The composer Carl Orff, was born in 1895 in Maillingerstraße 16 and lived there until October 1939.

From 1924 on, the Grünsfelder brothers owned a wholesale metal shop at Maillingerstraße 23, the former bell foundry of Ulrich Kortler (1846-1928). They emigrated to the United States during Aryanization in Munich.

Areas which were part of Maillingerstraße were renamed in 1965/67 Helmholtzstraße (the Munich ATEGE camp II in Maillingerstraße 73 became Helmholtzstraße 15, for example), other areas were added to the newly established Marsstraße. From 1890, the street leading from Marsstraße was initially called Haslangstraße, (for a Bavarian field marshal), then from 1947, Baudrexelstraße, named after the master builder Josef Baudrexel (1861-1943). The State Salary Office was on Baudrexelstraße 2. After integration into the new building of the State Office of Criminal Investigation, it became Maillingerstraße 11.

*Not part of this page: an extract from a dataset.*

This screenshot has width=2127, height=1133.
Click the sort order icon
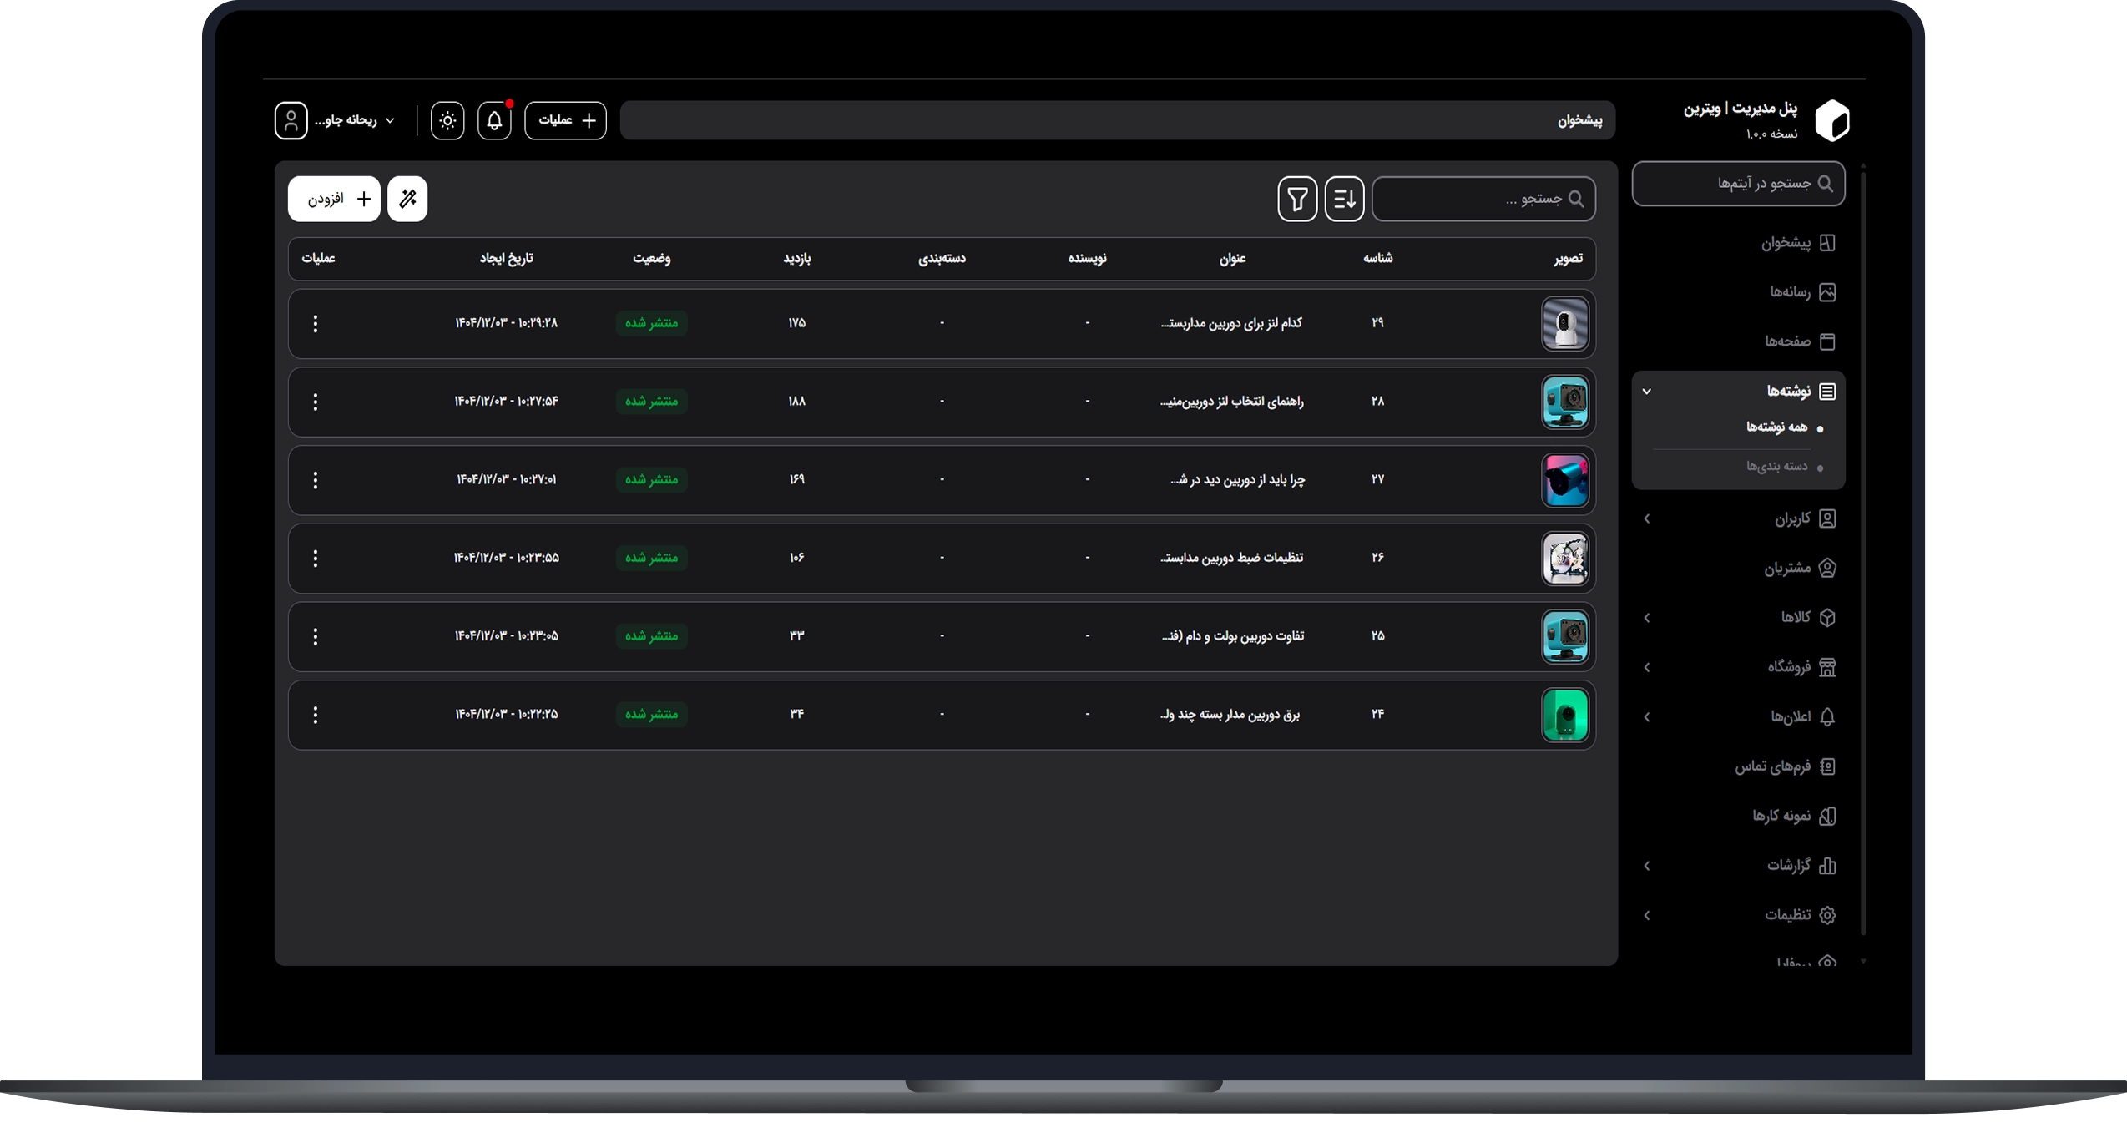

The Consulate General of the Republic of Bosnia and Herzegovina was briefly housed in Maillingerstraße 32 in 1995.

== Cartography ==
Maillingerstraße is partially depicted in the Munich map in the 4th edition of Meyers Konversations-Lexikon (1888). In it, the area which corresponds to today's even house numbers (2-24) appears to be built on. The Munich map in the 14th edition of the Brockhaus Konversations-Lexikon (1891) shows the entire street had been developed further and includes the locomotive factory and the infantry barracks.

== Transportation history ==
From 21 October, 1876, the first line of Munich's horse tram from Promenade Square to what later became Burgfrieden-Maillingerstraße in Nymphenburger Straße, ended here, and was the precursor of the electric tram.

== Today's transportation connections ==
Maillingerstraße U-Bahn station, on Nymphenburger Straße, is near Maillingerstraße. The station is on the U1 / U7 lines of the Munich subway. The station opened on 8 May, 1983.